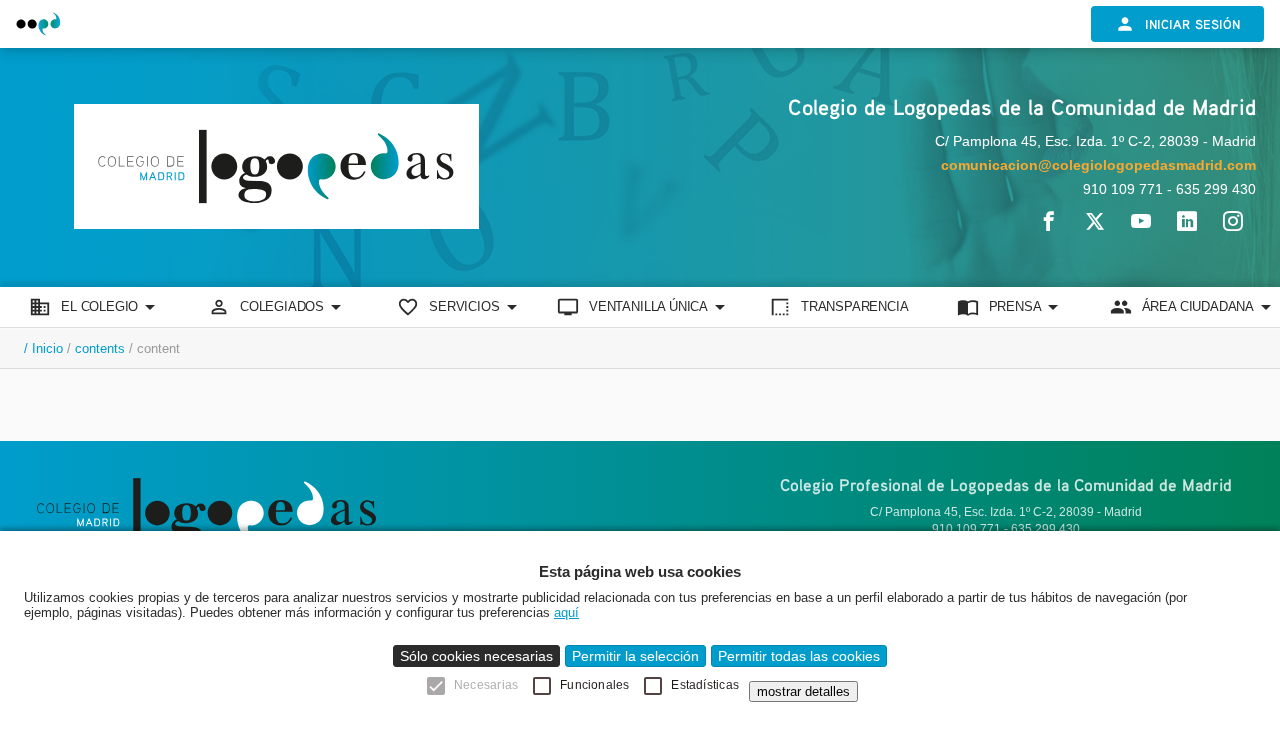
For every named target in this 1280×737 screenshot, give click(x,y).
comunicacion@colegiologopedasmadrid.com (1098, 165)
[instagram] (1233, 221)
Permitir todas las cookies (799, 656)
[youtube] (1141, 221)
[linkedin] (1187, 221)
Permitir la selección (635, 656)
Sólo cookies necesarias (476, 656)
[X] (1095, 221)
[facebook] (1049, 221)
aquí (566, 612)
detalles (803, 691)
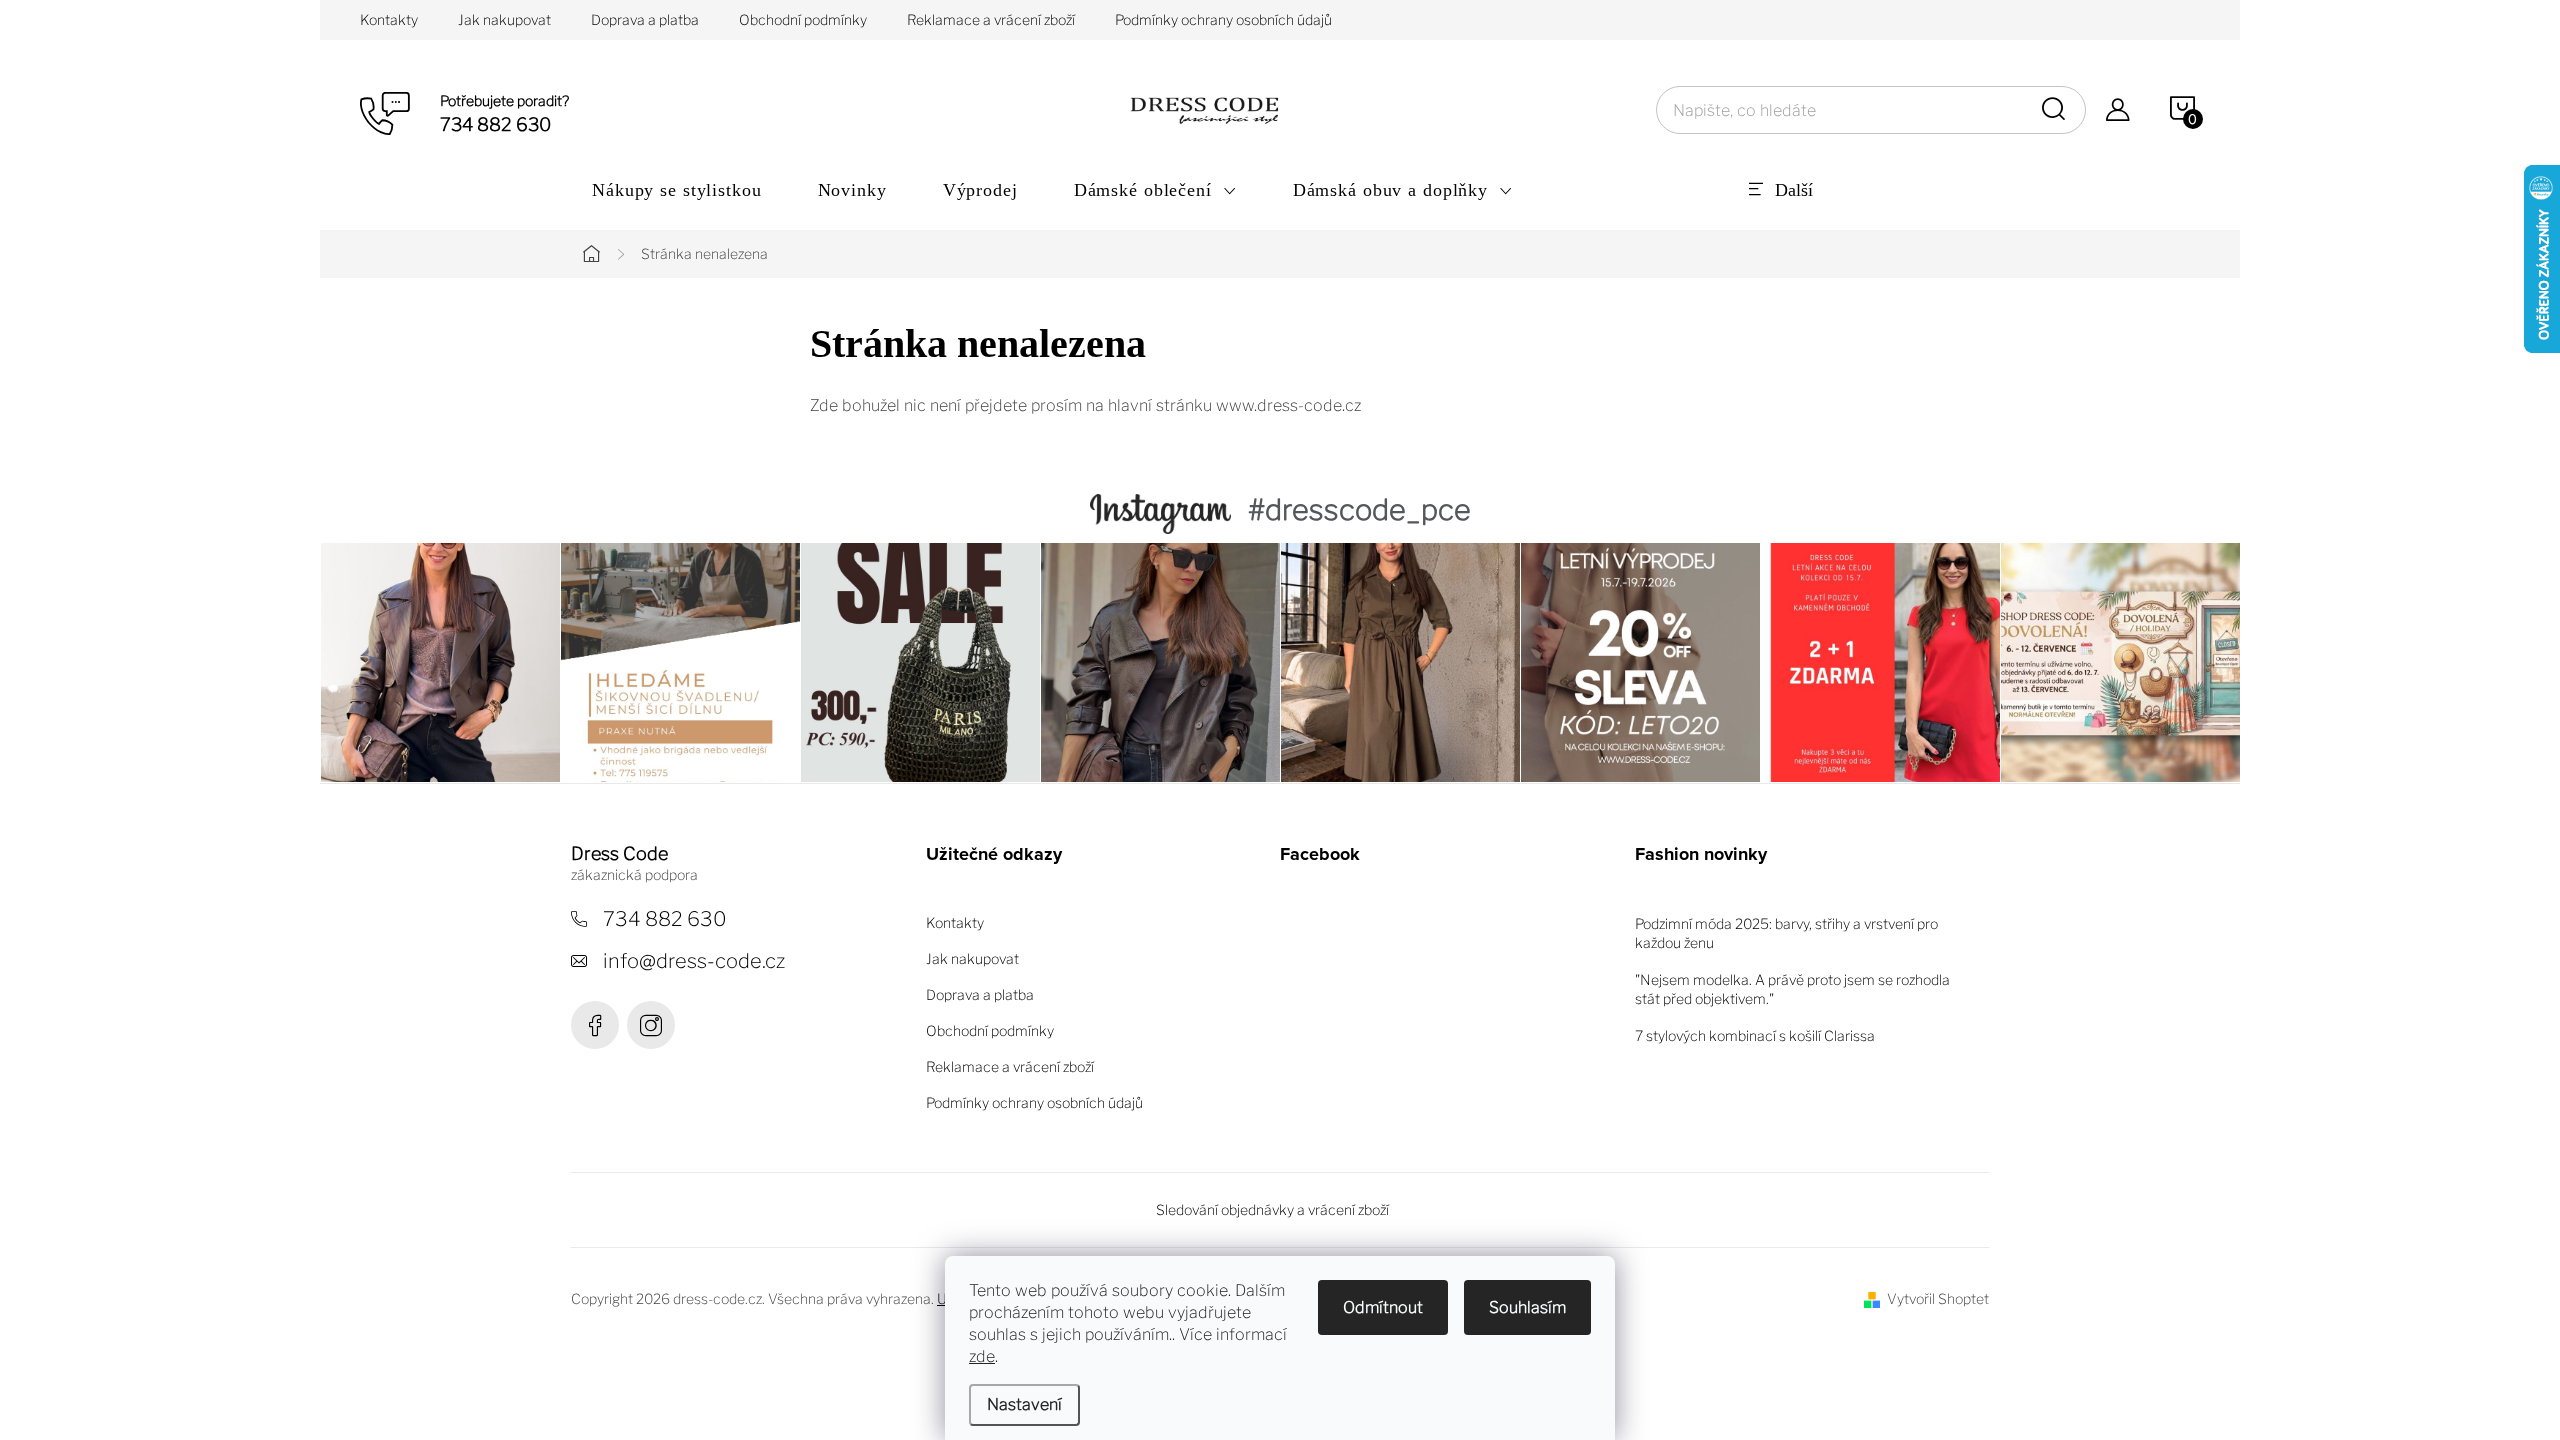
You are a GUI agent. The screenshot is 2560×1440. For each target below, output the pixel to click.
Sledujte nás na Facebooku (595, 1025)
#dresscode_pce (1359, 509)
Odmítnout (1383, 1307)
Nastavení (1024, 1404)
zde (982, 1356)
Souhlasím (1527, 1307)
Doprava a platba (645, 19)
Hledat (2057, 110)
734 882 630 (665, 919)
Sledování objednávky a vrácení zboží (1272, 1209)
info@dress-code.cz (694, 961)
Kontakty (389, 19)
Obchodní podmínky (803, 19)
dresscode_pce (651, 1025)
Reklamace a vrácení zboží (991, 19)
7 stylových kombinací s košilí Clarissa (1755, 1035)
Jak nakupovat (504, 19)
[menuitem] (677, 190)
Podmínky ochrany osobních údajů (1223, 19)
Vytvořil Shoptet (1938, 1298)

**EXERCISE REQUIREMENTS:**
Count, in the listing, each line that holds the string "click", then give the count and nothing else.

**ANSWER SECTION:**
2